I still have no idea what you mean by "with a restricted domain". But you can perform calculations using the QUICKCALC command which should help you.
Don Ireland
Engineering Design Technician
@SRB_Math wrote:
Can I enter an equation like y = 2x^3 + 3x +15, with a restricted domain to define a line, so that I can then rotate it on an axis to create a solid?
As far as I know, the answer is no, but one could pretty easily convert a function like that into an AutoLISP expression in a routine that would ask for the domain [minimum and maximum values for X] and a precision [how closely spaced in the X direction you want points calculated], calculate the Y values for each X position, and draw for example a Spline or Polyline along the calculated route; the Polyline version could then be smoothed with PEDIT's Fit or Spline option if desired. Does that sound like it would work for you?
[By the way, an equation like that certainly wouldn't define a "Line" in AutoCAD's use of the word, but I think I know what you mean.]
For instance [minimally tested, and taking the default end tangent directions, without the usual controls, etc.]:
(defun C:EQUATION3 (/ mult3 mult2 mult1 const minX maxX inc n)
(setq
mult3 (getreal "\nMultiplier on X^3: ")
mult2 (getreal "\nMultiplier on X^2: ")
mult1 (getreal "\nMultiplier on X: ")
const (getreal "\nConstant: ")
minX (getreal "\nMinimum X value: ")
maxX (getreal "\nMaximum X value: ")
inc (getreal "\nPrecision [increment between X values]: ")
n -1
); setq
(command "_.spline")
(repeat (1+ (fix (/ (- maxX minX) inc)))
(command ; feed out to Spline command
(list
(setq x (+ minX (* inc (setq n (1+ n)))))

○ ○ ○ ○ ○ ○ ○

Continue the AutoCAD forum excerpt from where it stops.

__GIVEN INFORMATION__
○ ○ ○ ○ ○ ○ ○

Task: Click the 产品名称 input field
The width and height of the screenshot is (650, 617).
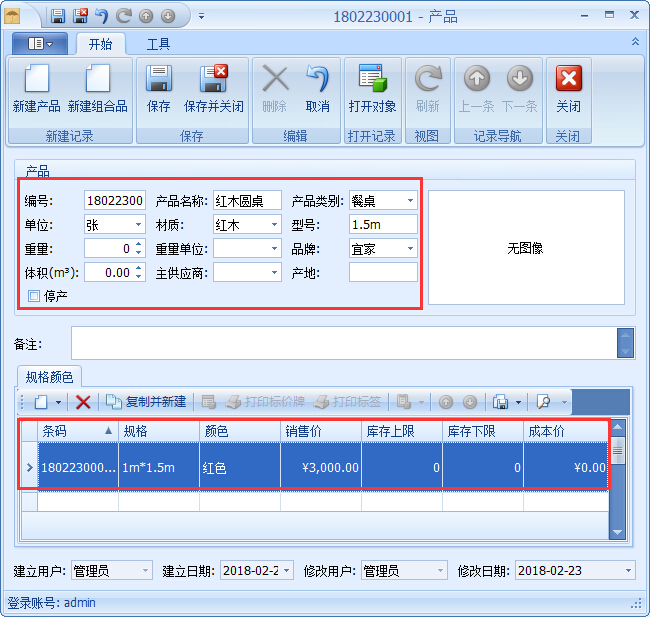Action: point(247,201)
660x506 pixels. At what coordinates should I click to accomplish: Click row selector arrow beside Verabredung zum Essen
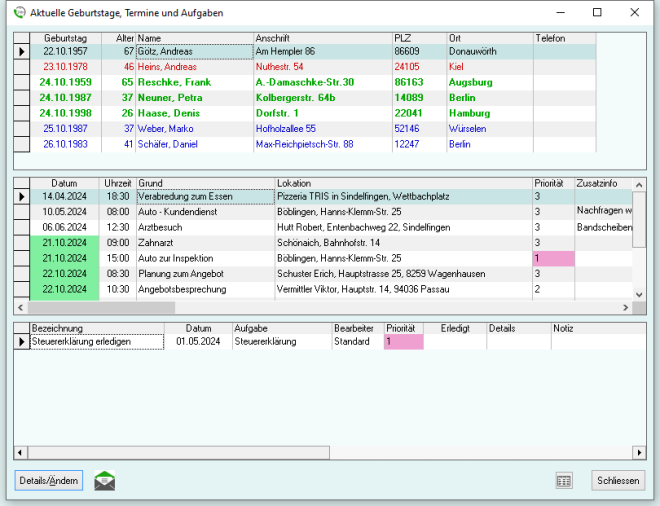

○ ○ ○ ○ ○ ○ ○

__ANSWER TO THE PROBLEM__
(+
(* mult3 (expt x 3))
(* mult2 (expt x 2))
(* mult1 x)
const
); +
); list
); command
); repeat
(command "" "" "")
); defun
In your example case, answer 0 for the multiplier on X^2. All supplied answers can be positive or negative, whole or decimal numbers, etc.
@SRB_Math wrote:
Can I enter an equation like y = 2x^3 + 3x +15, with a restricted domain to define a line, so that I can then rotate it on an axis to create a solid?
You can do this in Autodesk Inventor with Equation Curves.
Here is an example (but not with your equation).
http://help.autodesk.com/view/INVNTOR/2015/ENU/?guid=GUID-8BF2EEB8-3A64-43F1-BA75-5ECBE357F08C
Students can download Inventor from http://www.autodesk.com/edcommunity
@Kent1Cooper wrote:
.... All supplied answers can be positive or negative, whole or decimal numbers, etc.
...except that, of course I should have said, 'inc' can't be zero or negative -- it would be better done this way:
....
inc (getdist "\nPrecision [increment between X values]: ")
....
@kasperwuyts wrote:
How Autodesk would recommend doing it: ....
Wow -- that's pretty cumbersome, especially considering that you'd need to go through that entire rigmarole, including making a complete and distinct set of Excel and Word and .scr files separately for every such equation with different multipliers and constant and bounds that you want to draw. If a Polyline such as that would make will do for you instead of a Spline, just take mine and remove the s from "_.spline" and the last two "" Enters from the (command) function that has three of them.
@SRB_Math wrote:
Is it possible to enter a function / equation to define a line / edge?
I came up with a more sophisticated routine for AutoCAD, PolynomialFunction.lsp with its PF command, to draw a Polynomial Function in the form Y = a series of descending powers of X with coefficient multipliers, and a constant.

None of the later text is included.